RECORDS SUPPLIED Block Start

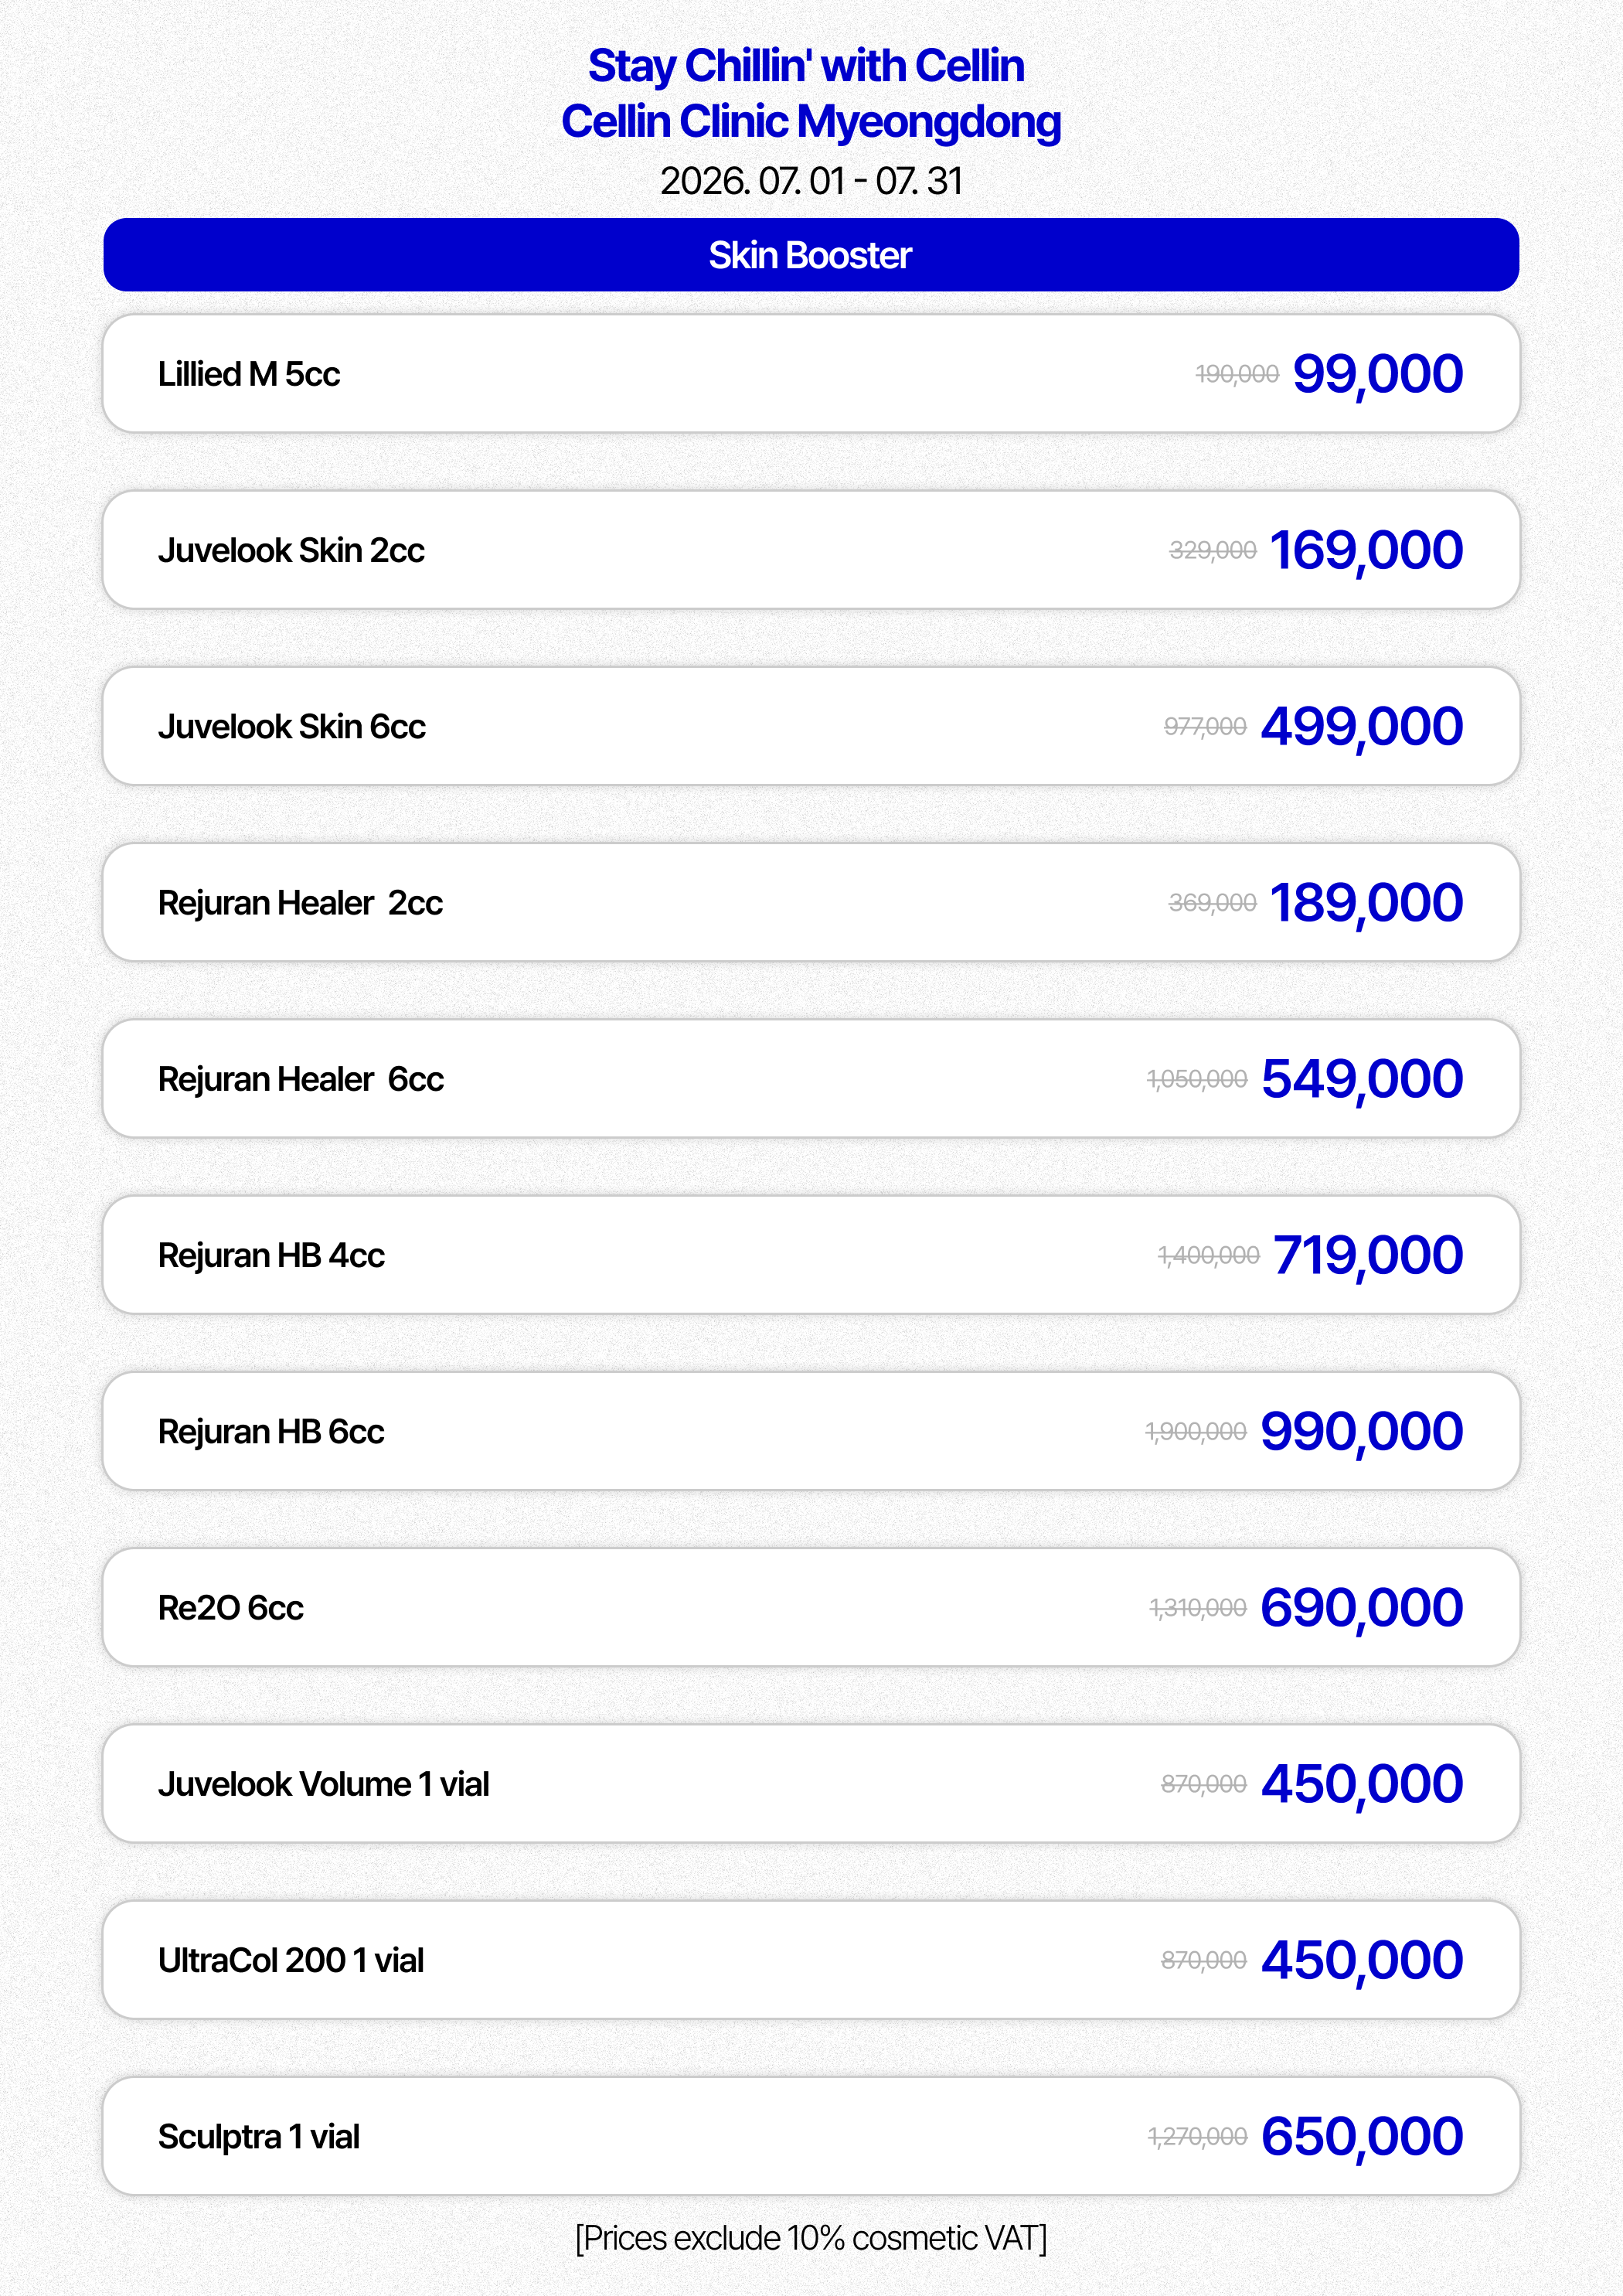
Task: Select the Juvelook Skin 6cc row
Action: pyautogui.click(x=811, y=726)
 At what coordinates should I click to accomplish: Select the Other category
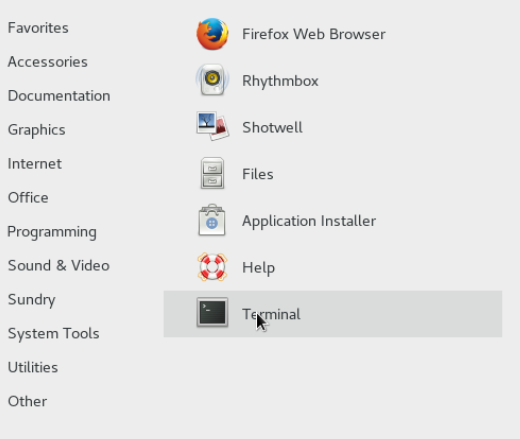click(27, 401)
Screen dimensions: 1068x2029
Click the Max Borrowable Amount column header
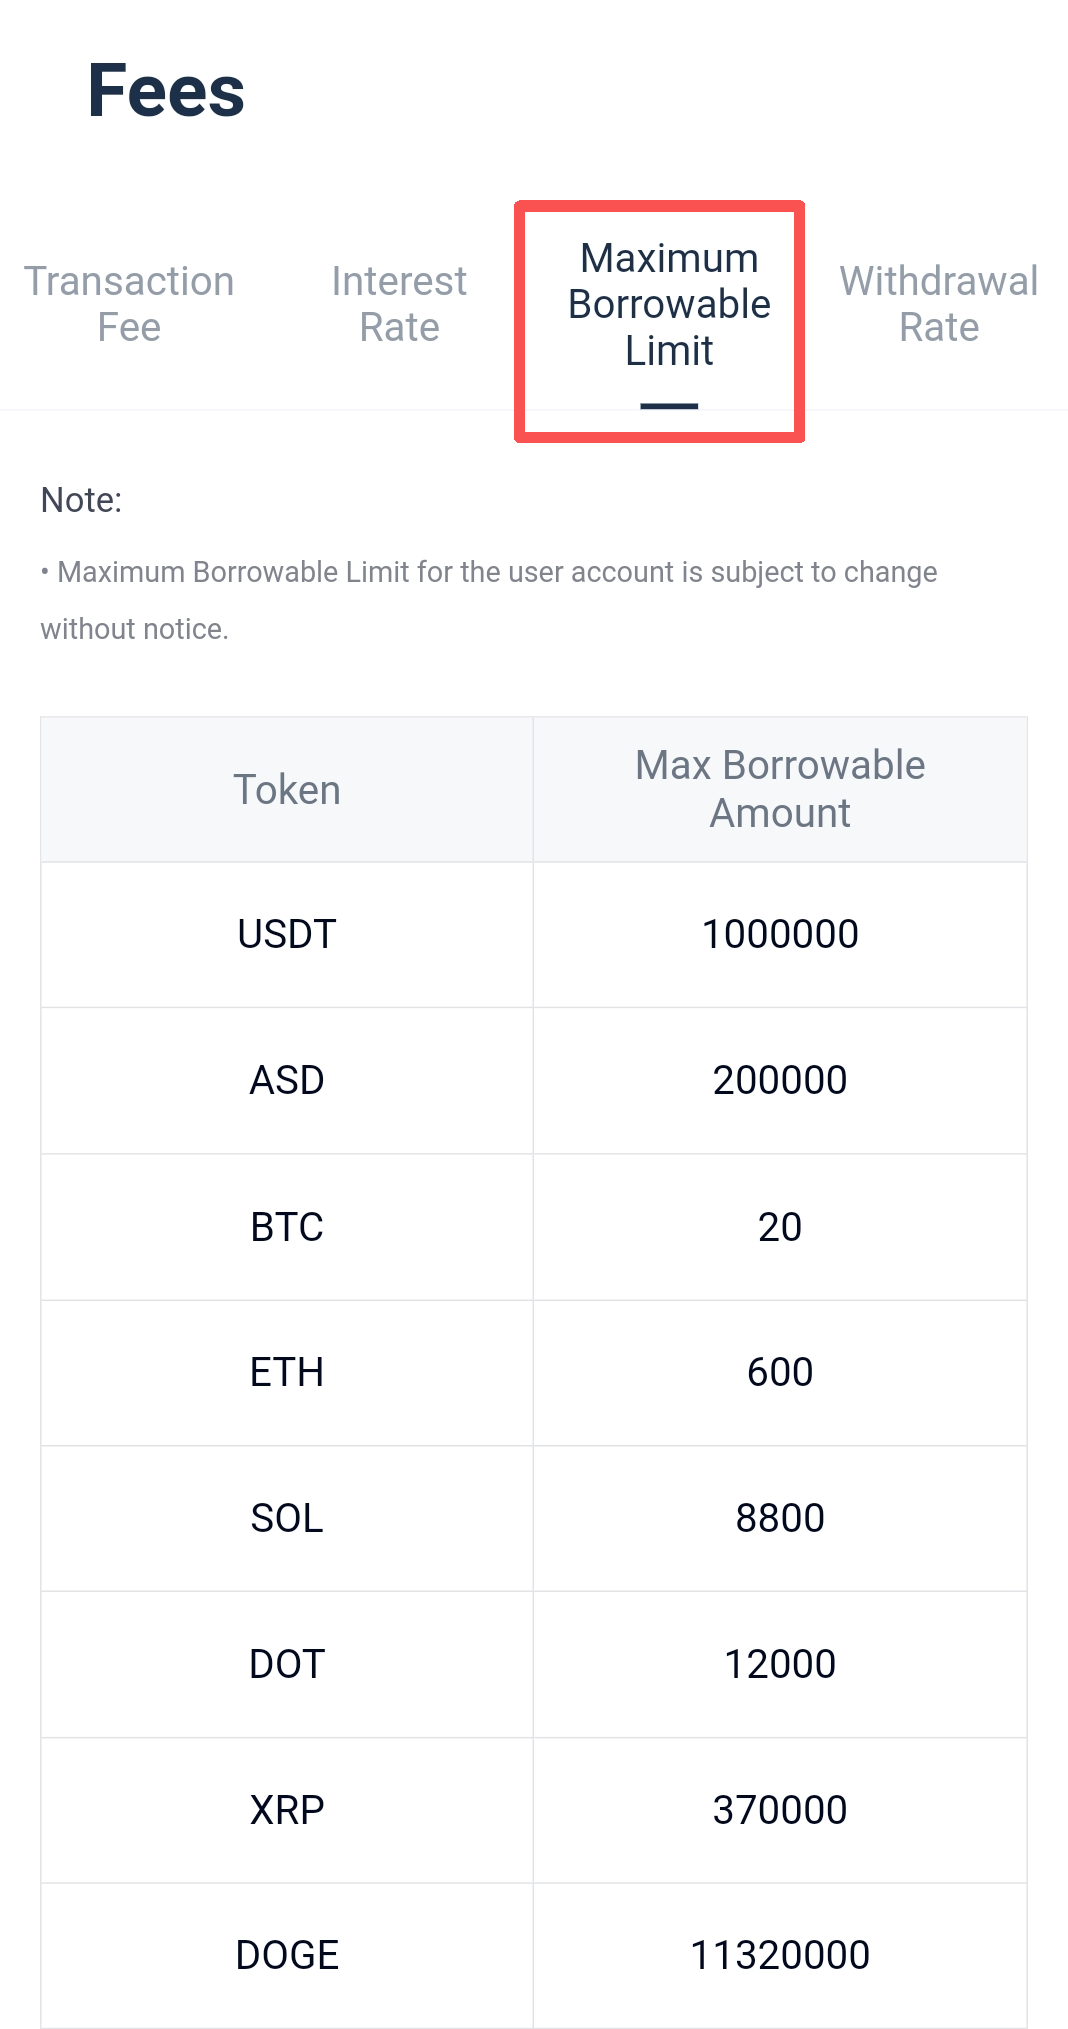[x=780, y=789]
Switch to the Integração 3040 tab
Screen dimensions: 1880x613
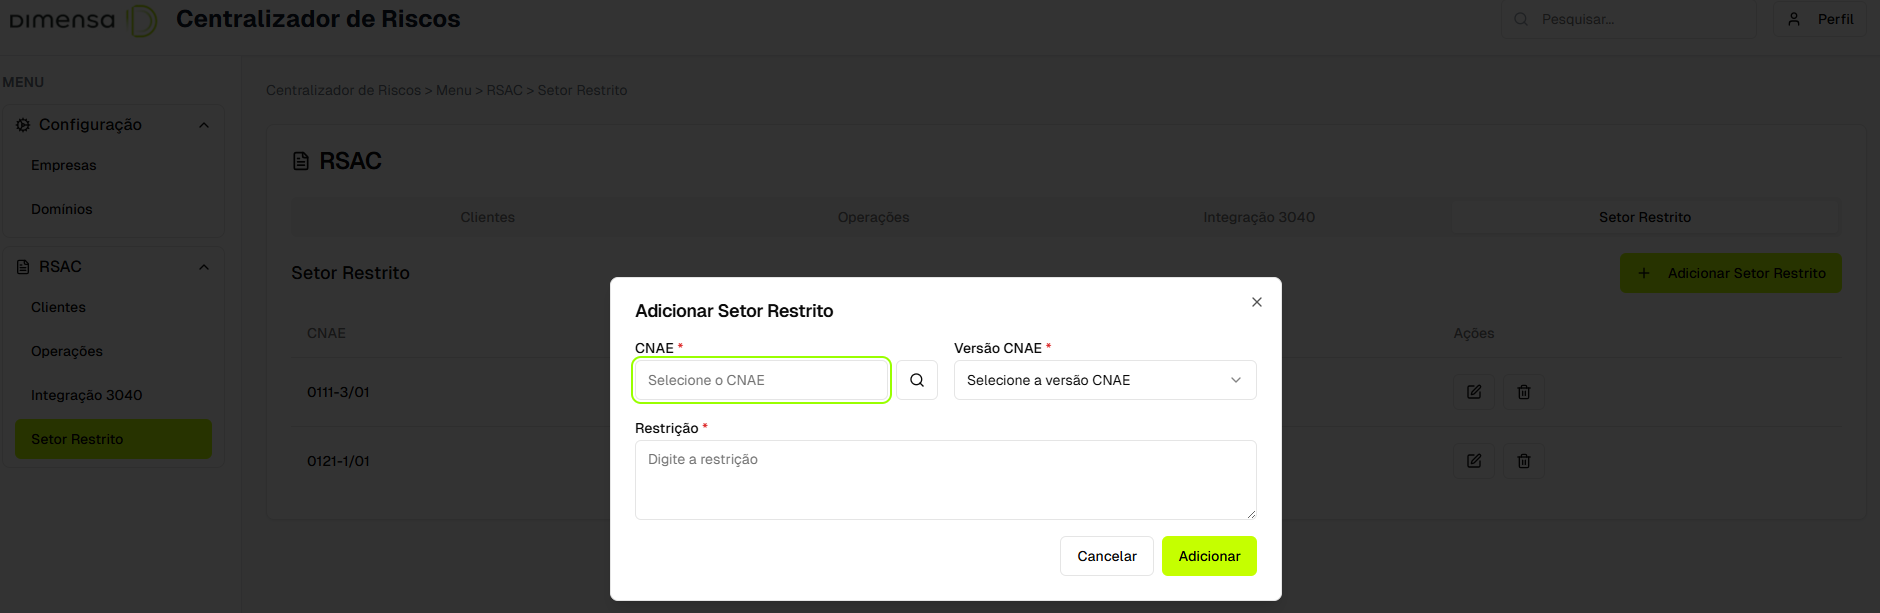point(1259,217)
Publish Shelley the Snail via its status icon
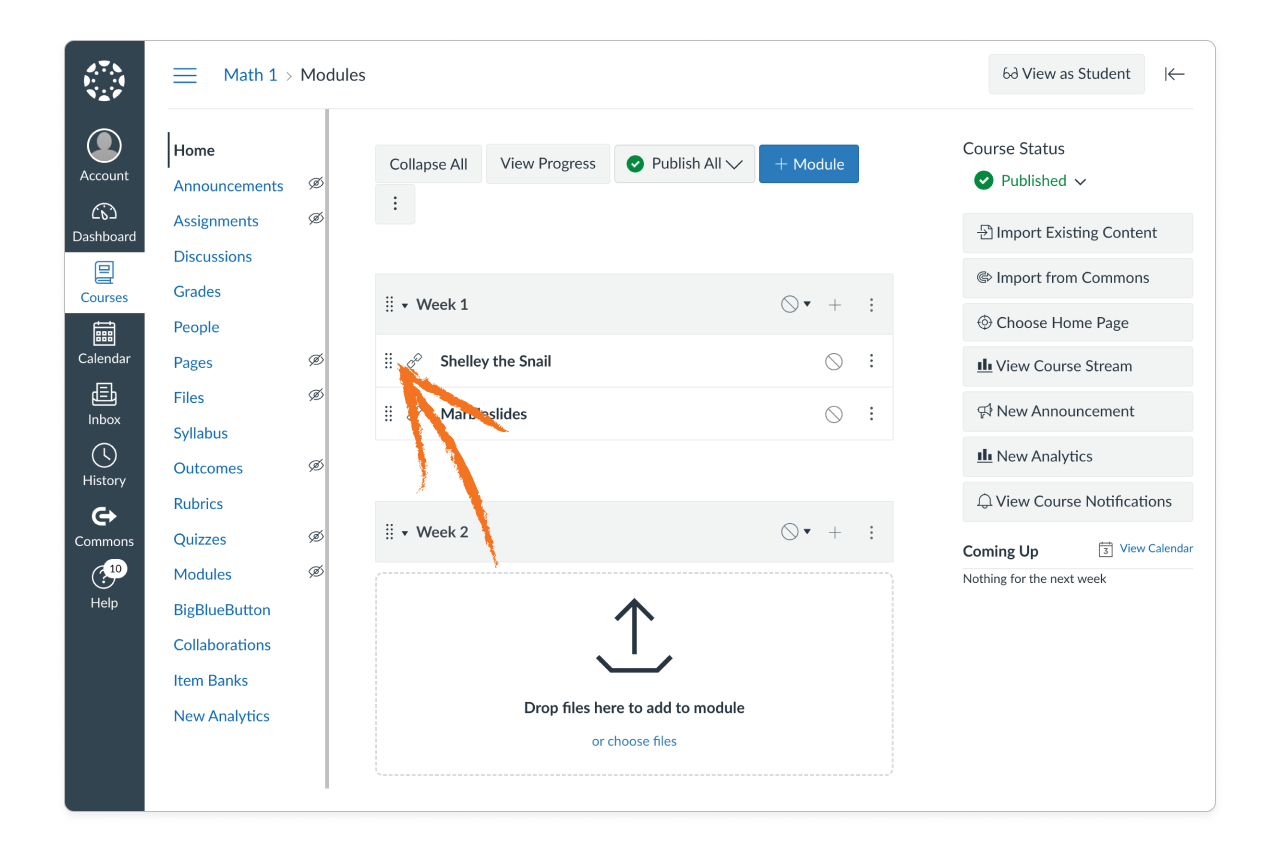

RECORDS SUPPLIED Block End

PROMPT: Only the lines from the one containing "Screen dimensions: 1068x2029" through the last line of the data may appear in the answer, each given again exactly and with pictures left out.

WORKED SOLUTION:
Screen dimensions: 1068x2029
Click the Max Borrowable Amount column header
[x=780, y=789]
Switch to the Integração 3040 tab
Screen dimensions: 1880x613
point(1259,217)
Publish Shelley the Snail via its status icon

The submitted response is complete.